Throughout the Cold War, ballet was the gilded bridge that connected the USSR to the West. World leaders visiting Moscow were routinely taken to the Bolshoi Theatre, a stone’s throw from the Kremlin, to see the great Russian dancers, such as Galina Ulanova and Maya Plisetskaya. The latter described her experiences as being a bird in a golden cage, exhibited for the pleasure of visiting dignitaries. But if ballet was one of the few shared loves of leaders on both sides of the Iron Curtain, events of recent days suggest that even this connection between Russia and the Western world is in danger of being shattered for good.

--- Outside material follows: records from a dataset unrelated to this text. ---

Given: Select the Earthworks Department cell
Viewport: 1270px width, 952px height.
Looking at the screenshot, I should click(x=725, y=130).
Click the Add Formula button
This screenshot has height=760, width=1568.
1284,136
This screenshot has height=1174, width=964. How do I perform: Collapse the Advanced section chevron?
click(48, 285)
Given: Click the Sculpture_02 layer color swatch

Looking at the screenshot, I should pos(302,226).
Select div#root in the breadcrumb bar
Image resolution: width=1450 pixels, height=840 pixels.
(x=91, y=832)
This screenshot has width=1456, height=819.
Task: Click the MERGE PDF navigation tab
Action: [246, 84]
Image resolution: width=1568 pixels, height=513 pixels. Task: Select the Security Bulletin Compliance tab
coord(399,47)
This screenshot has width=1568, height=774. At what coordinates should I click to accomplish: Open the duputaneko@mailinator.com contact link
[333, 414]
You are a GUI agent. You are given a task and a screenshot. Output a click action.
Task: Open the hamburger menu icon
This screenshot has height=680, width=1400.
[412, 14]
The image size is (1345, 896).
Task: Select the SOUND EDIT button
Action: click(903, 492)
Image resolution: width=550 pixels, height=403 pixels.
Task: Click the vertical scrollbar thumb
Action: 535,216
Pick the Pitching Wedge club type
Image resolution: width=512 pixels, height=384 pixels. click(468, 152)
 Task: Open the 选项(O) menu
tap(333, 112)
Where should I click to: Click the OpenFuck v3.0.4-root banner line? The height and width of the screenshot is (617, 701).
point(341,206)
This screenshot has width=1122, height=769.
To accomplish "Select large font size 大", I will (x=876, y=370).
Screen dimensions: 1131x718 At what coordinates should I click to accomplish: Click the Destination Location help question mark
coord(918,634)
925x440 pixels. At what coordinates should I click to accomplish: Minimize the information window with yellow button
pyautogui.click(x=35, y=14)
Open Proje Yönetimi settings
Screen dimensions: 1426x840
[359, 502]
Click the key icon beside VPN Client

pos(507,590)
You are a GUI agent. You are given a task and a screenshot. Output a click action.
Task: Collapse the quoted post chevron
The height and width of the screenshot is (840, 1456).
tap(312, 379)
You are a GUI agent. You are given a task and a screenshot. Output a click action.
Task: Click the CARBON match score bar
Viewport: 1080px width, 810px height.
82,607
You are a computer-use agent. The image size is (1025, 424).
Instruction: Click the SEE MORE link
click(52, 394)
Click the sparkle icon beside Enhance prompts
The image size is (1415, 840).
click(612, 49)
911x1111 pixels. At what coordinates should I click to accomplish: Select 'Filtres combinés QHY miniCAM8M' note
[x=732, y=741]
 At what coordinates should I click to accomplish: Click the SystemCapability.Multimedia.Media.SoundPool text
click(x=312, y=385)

The Bolshoi ballet and its Mariinsky sibling have returned regularly since Soviet ballet was first showcased to the West in London in October 1956. But not this year. A proposed summer season by the Bolshoi at the Royal Opera House has been pulled before it was officially announced. An 84-date UK tour by the much smaller Russian State Ballet of Siberia was scrapped at the end of February with nine more venues still to visit.
Ensemble Productions, the organisers of the annual Ballet Icons Gala – due to be held on 13 March at the London Coliseum – withdrew all Russian dancers from its programme. They issued a statement condemning the Russian government’s invasion of Ukraine, making it clear that they ‘will not work with any Russian governmental organisation.’ Nonetheless, the Coliseum cancelled the gala.
Russian dancer Sergei Polunin even had a tattoo of Putin’s face etched on his chest
Meanwhile, La Scala has cancelled the engagement of Valery Gergiev who had been due to conduct performances of Tchaikovsky’s The Queen of Spades. This followed Gergiev’s non-response to a request inviting him to express his views on the war in Ukraine. Russian soprano Anna Netrebko has also withdrawn from performances of Adriana Lecouvreur at La Scala. She disputed reports that she was unwell by writing on social media:
‘Healthy but NOT coming. Forcing artists, or any public figure, to voice their political opinions in public and to denounce their homeland is not right.’
The Metropolitan Opera in New York has now replaced Netrebko in performances of Puccini’s Turandot. Overnight, a decade of the indigenous world of Russian ballet gradually opening up has also been undone. The British dancer, Xander Parish has danced with the Mariinsky Ballet in St Petersburg for twelve years, being awarded the OBE for services to UK-Russia cultural relations; and the Italian dancer, Jacopo Tissi joined the Bolshoi in 2017. They have now left Russia alongside two Brazilian dancers, David Motta Soares (a leading soloist at the Bolshoi) and Victor Caixeta (a soloist at the Mariinsky) due to their concerns about the war they are not allowed (in Russia) to call a war.
The Russian invasion of Ukraine has also made things difficult for Sergei Polunin, who has a strong claim to be amongst the world’s best-known dancers. Born in Kherson (the first Ukrainian city to be taken by Russian forces), Polunin
has always considered himself to be Russian. In an interview in 2019, Polunin said he had adored Putin since he was a child, regarding him as ‘a heroic strongman’; he even had a tattoo of Putin’s face etched on his chest.
Since the invasion of Ukraine, Polunin – who was injured in his most recent performance in the Russian city of Krasnoyarsk (pointedly performing in a gala entitled Stars of the Russian Ballet) – has been silent But with a pregnant wife and child in Russia and family still living in Kherson, it’s difficult to see what he could say. Amongst his large collection of tattoos, he has symbolic images of Russia (right) and Ukraine (left) on the back of his hands. If he clutches them together, the two nations are metaphorically united. It is clearly also his hero’s intention, albeit through the force of bombs and bullets rather than a handshake.
So what does the future hold for the world of ballet? Until now, the West’s response to Russian oppression within the Iron Curtain has never previously extended to cultural vetoes. When the Bolshoi first came to London in 1956, the British public queued for days to buy tickets. This was in spite of the fact that a workers’ uprising had been violently repressed in Poznań, in Poland, just a few months earlier. And as ballet fever gripped London, the Hungarian uprising was taking place, soon to be brutally repressed by the Red Army.
Yet ballet’s role in bringing people together – in spite of what is happening outside the theatre – appears to be no more. Polunin has always tried to straddle popularity in both Russia and the West, and if his silence signifies a choice – like Gergiev, Netrebko and the dancers of all Russian companies – he is likely to find himself caged behind a new Iron Curtain for the rest of his career.